I'm short on time today, so let's keep this on point: John McCain is in
deep trouble. In spite of some incremental gains that McCain has made
in some of the national tracking polls,
the set of state polling that follows is so strong for Obama that he
continues to hit record marks in all three of our projection metrics.
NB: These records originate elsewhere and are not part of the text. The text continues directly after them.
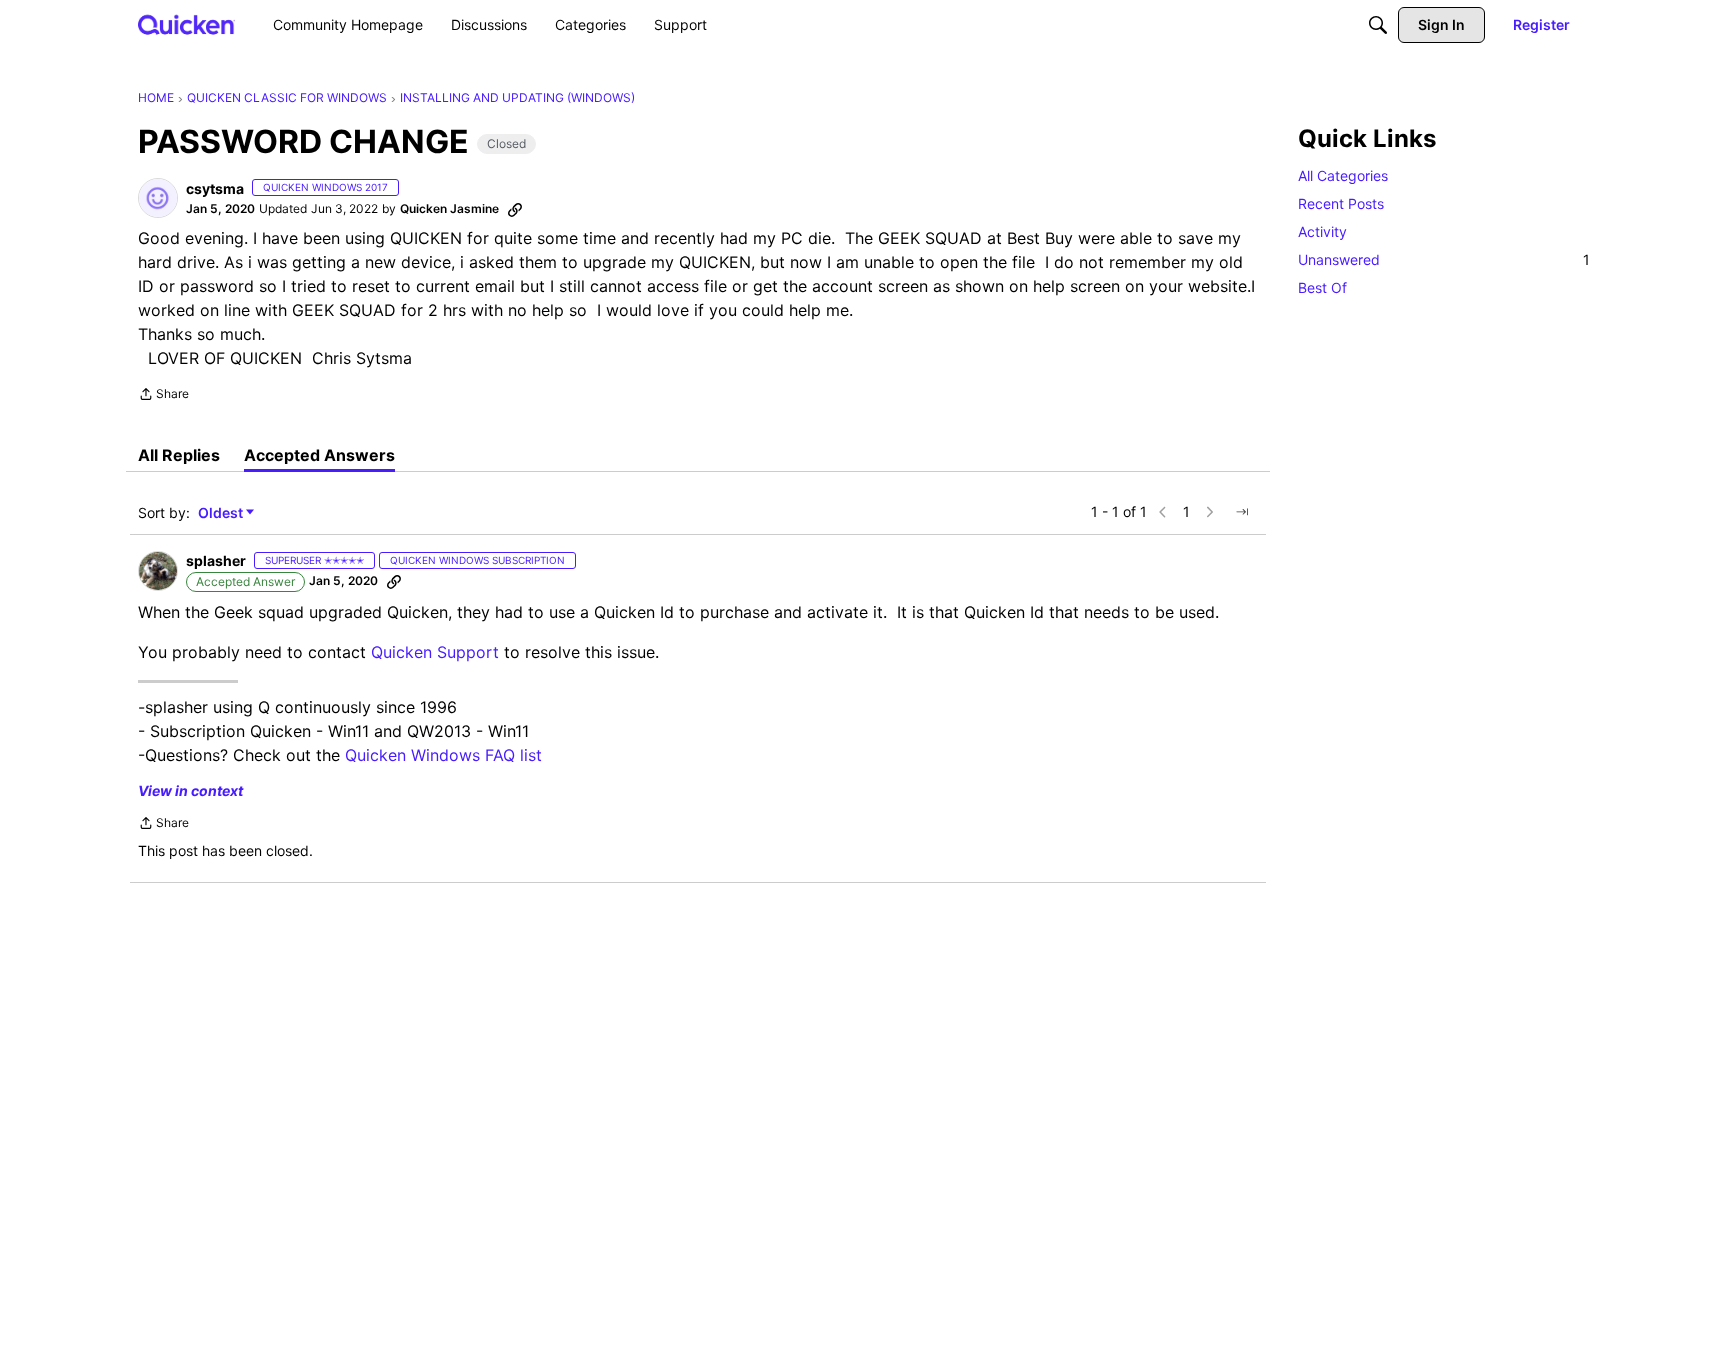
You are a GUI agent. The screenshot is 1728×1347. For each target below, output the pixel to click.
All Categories (1343, 175)
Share (163, 396)
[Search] (1378, 25)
We are now projecting Obama to win the election 90.5 percent of the
time, with an average of 346.8 electoral votes, and a 5.4-point margin
in the national popular vote.
There
simply isn't any good news in here for John McCain (all right, he's
kicking butt in Oklahoma). The only swing state poll that he leads is
the SurveyUSA result in North Carolina, but even there, Obama has
bounced back from a 20-point deficit in a SuvreyUSA poll taken shortly
after the Republican Convention.
Moreover, Obama's position in
the electoral vote remains even stronger than his position in the
popular vote. We project him to win all of John Kerry's states by at
least 6.9 points (New Hampshire remains the weakest link). We also
project him to win Iowa by 12.5 points, New Mexico by 7.7, Virginia by
7.3 and Colorado by 6.9. Getting this race back to a tie might not be
sufficient for John McCain; he might need to pull ahead by 1 or even 2
points nationally to mitigate Obama's edge in the battleground states.